++++ Data provided ++++

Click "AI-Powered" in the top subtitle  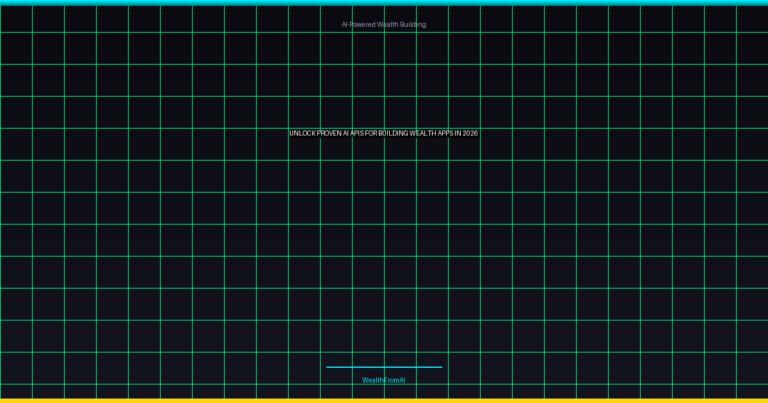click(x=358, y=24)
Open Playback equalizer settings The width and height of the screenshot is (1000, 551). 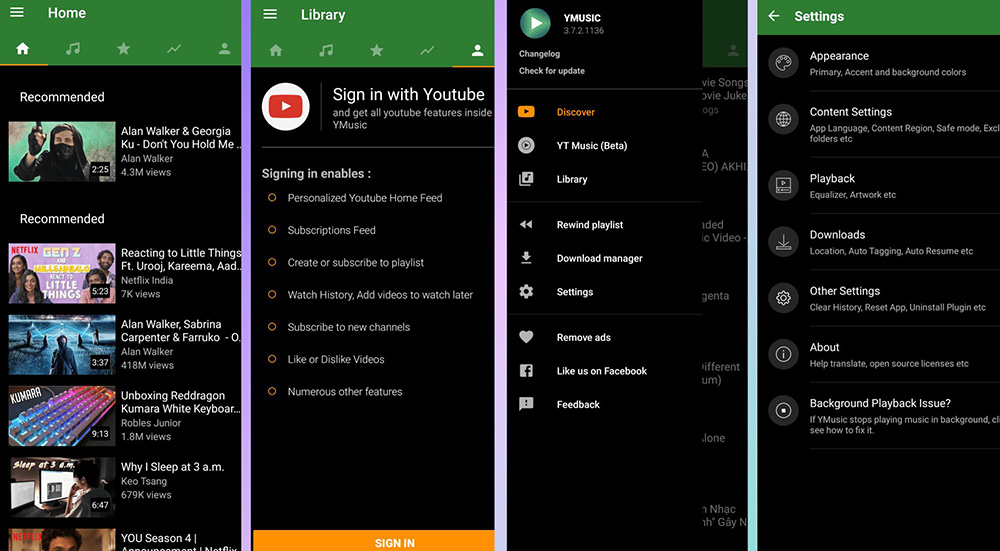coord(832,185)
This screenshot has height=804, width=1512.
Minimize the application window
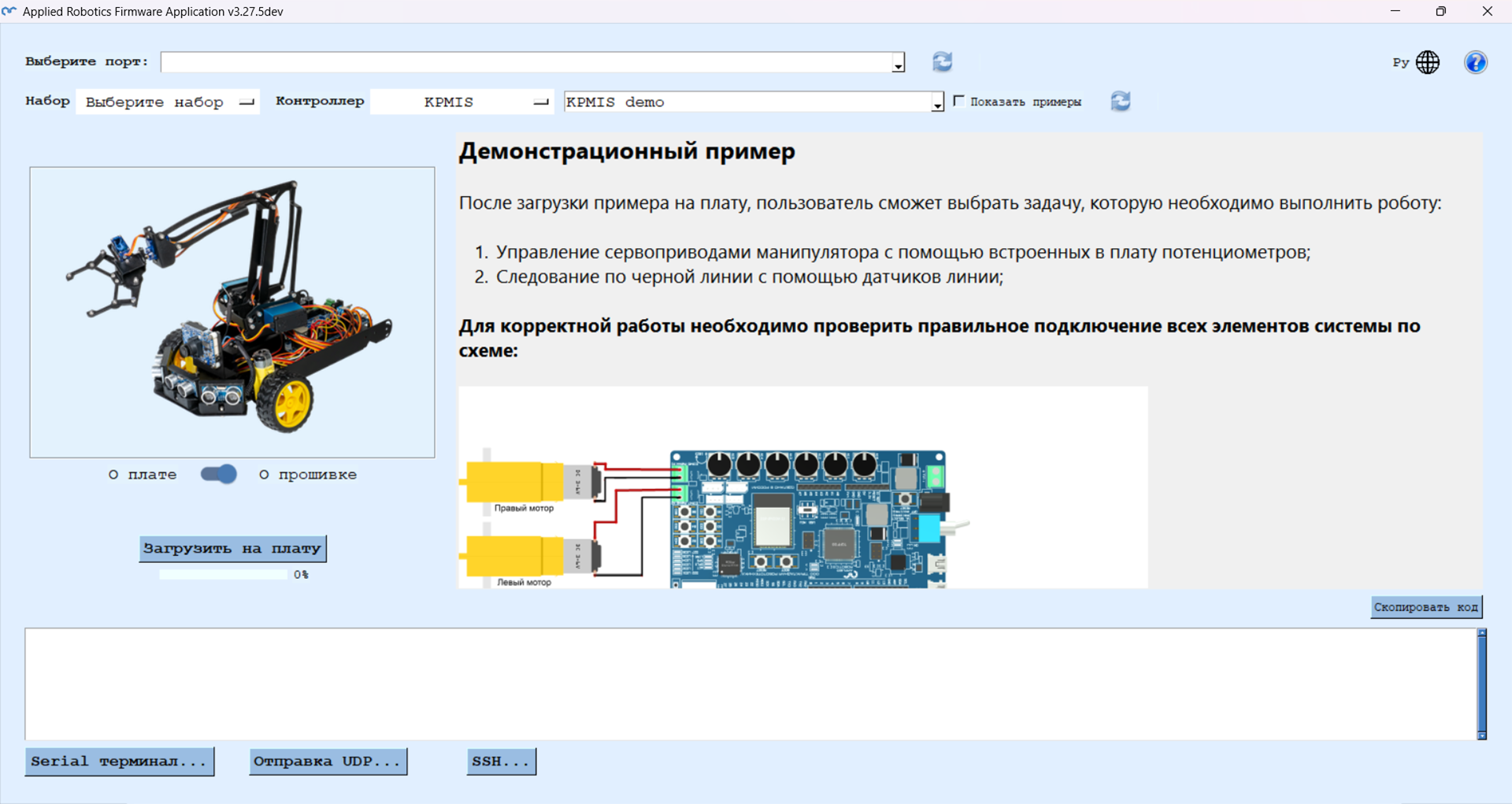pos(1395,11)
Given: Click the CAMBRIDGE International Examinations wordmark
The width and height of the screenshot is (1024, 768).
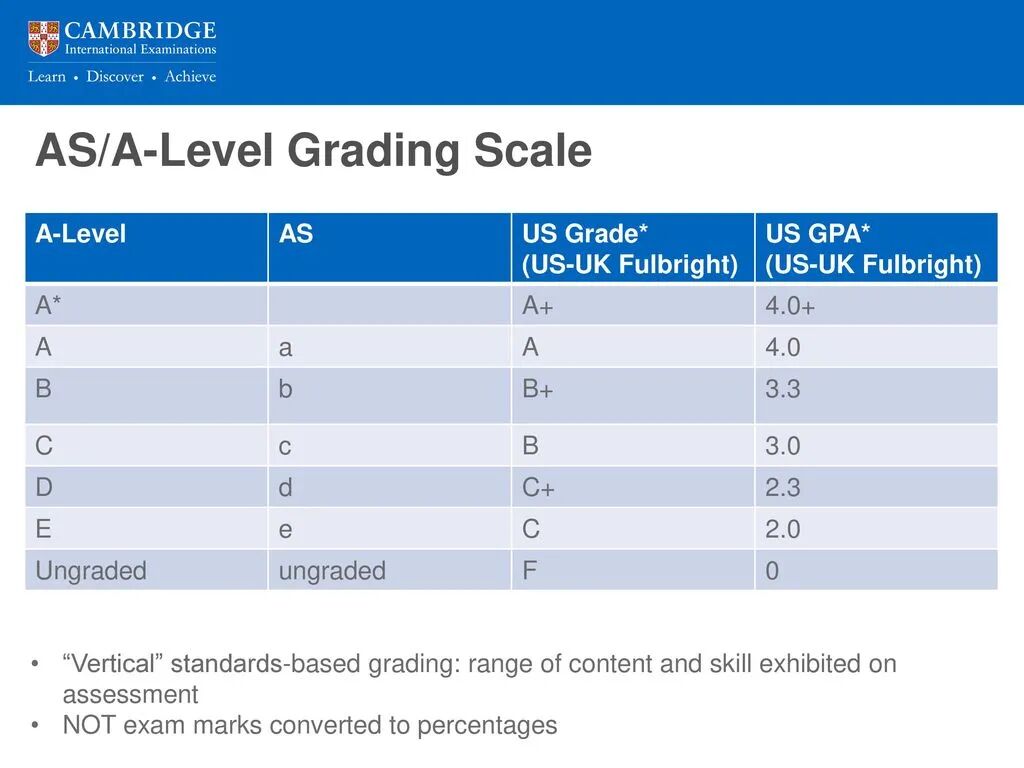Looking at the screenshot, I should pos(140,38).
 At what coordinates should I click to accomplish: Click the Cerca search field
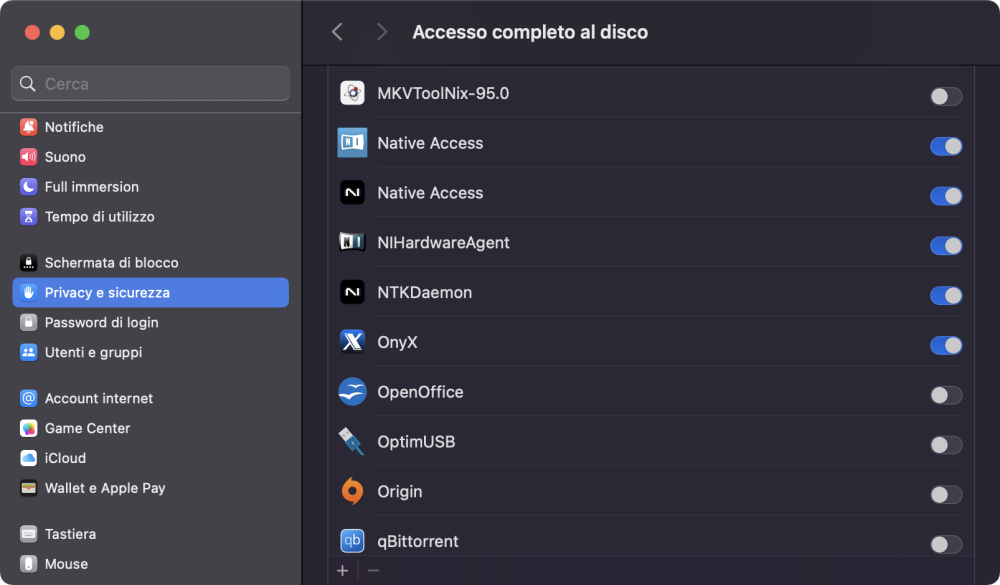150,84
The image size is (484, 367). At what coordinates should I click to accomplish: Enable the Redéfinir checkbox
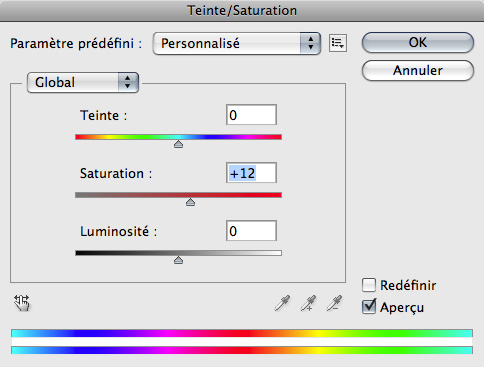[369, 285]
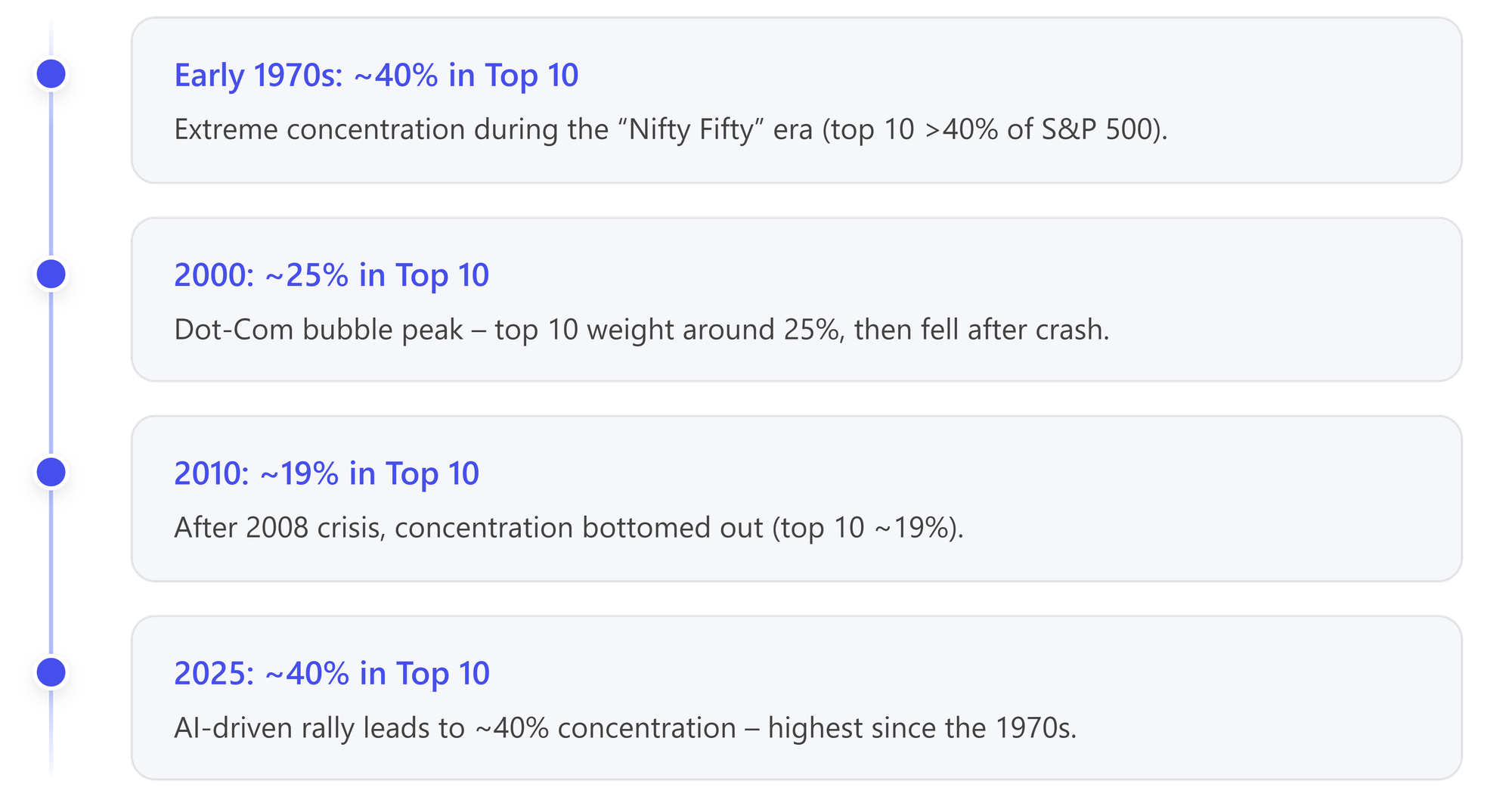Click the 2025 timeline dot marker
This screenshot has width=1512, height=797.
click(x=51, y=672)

++++

Exercise description:
With pictures excluded, restate word for word the lines from the one that contains "At what coordinates should I click to accomplish: Click" through the end of the material, inclusive, and nothing more.

Exercise solution:
 At what coordinates should I click to accomplish: Click the Cerca search field
150,84
The image size is (484, 367). At what coordinates should I click to accomplish: Enable the Redéfinir checkbox
[369, 285]
Click the 2025 timeline dot marker
This screenshot has width=1512, height=797.
click(x=51, y=672)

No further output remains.